First, any raw number presented as a measure of success doesn't have the context to explain its meaning. The number indicates something is being done, but that gives a potentially misleading picture, since "we measure progress retrospectively against what we've done. And of course since we've done some stuff, we've made progress."
That reminds me of a great Max Frisch story I read in an elementary German class in college, where a bureaucrat's day is detailed. The maxim of the man's action is "etwas muss geschehen" - something must be done. If that's your motto, then anything you do is an achievement, regardless of its effect.
But Perl makes another, more subtle point: what counts as a measure of success to the US government may count as a measure of failure to someone else - for instance, to an adversary. Is increasing defense spending a success? Is removing Saddam Hussein from power and reducing Iraq from tyranny to chaos a success?
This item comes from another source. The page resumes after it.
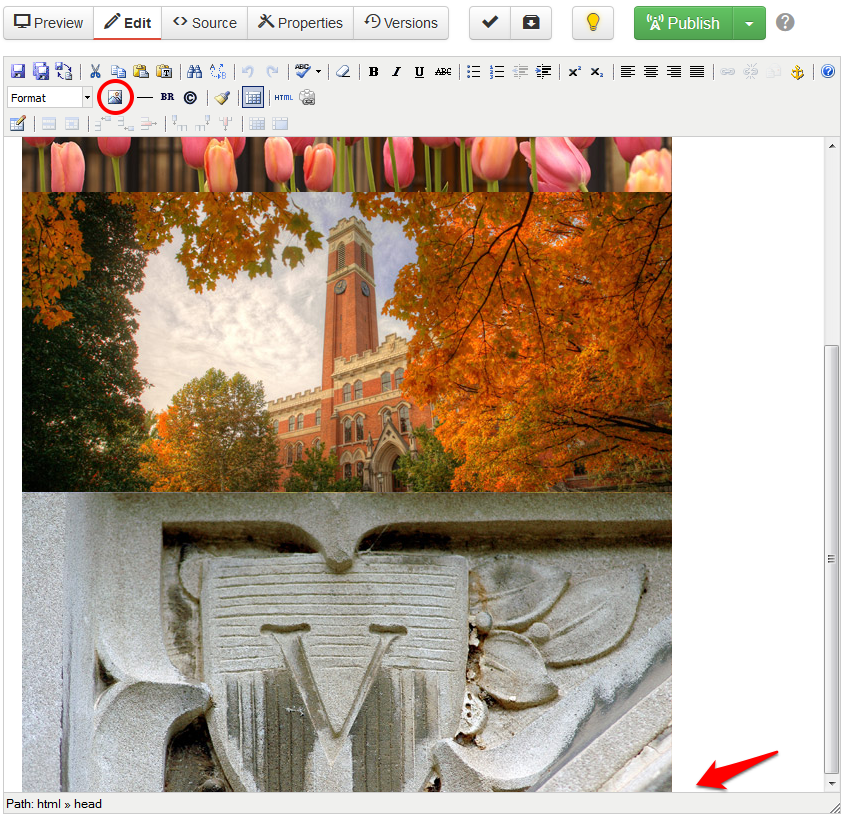Toggle table guidelines visibility button

click(x=253, y=98)
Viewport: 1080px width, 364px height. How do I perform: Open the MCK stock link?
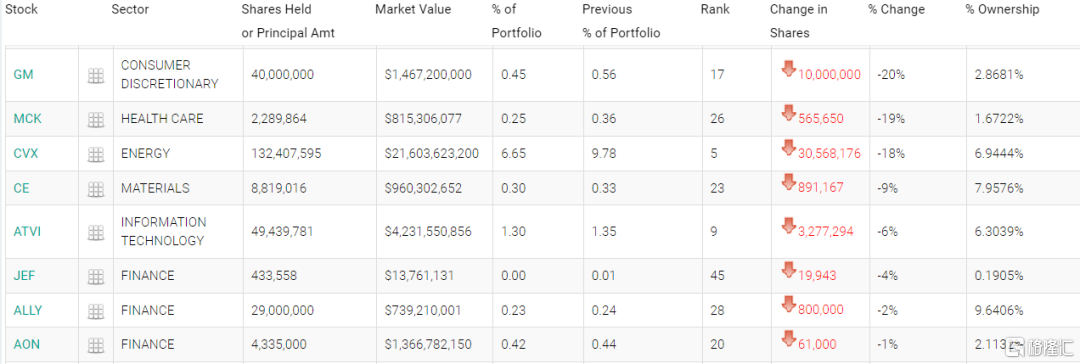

What this points out, on a deeper level, is the unexamined, unquestioned perspective of US media presentations of the events called "the war on terrorism" (or, in Bushspeak, "the war on terror"). Reporting on "insurgency" in Iraq, for instance, as part of the ongoing "war on terrorism," only makes coherent sense under the assumption of the same set of beliefs about US motivations and interests that are presented by officials. The Iraq-terrorism connection is presumed, not demonstrated, and the constellation of these notions, repeated in media, cloaks them in "objectivity" and all the other virtues of contemporary journalism. It's a currency without credit.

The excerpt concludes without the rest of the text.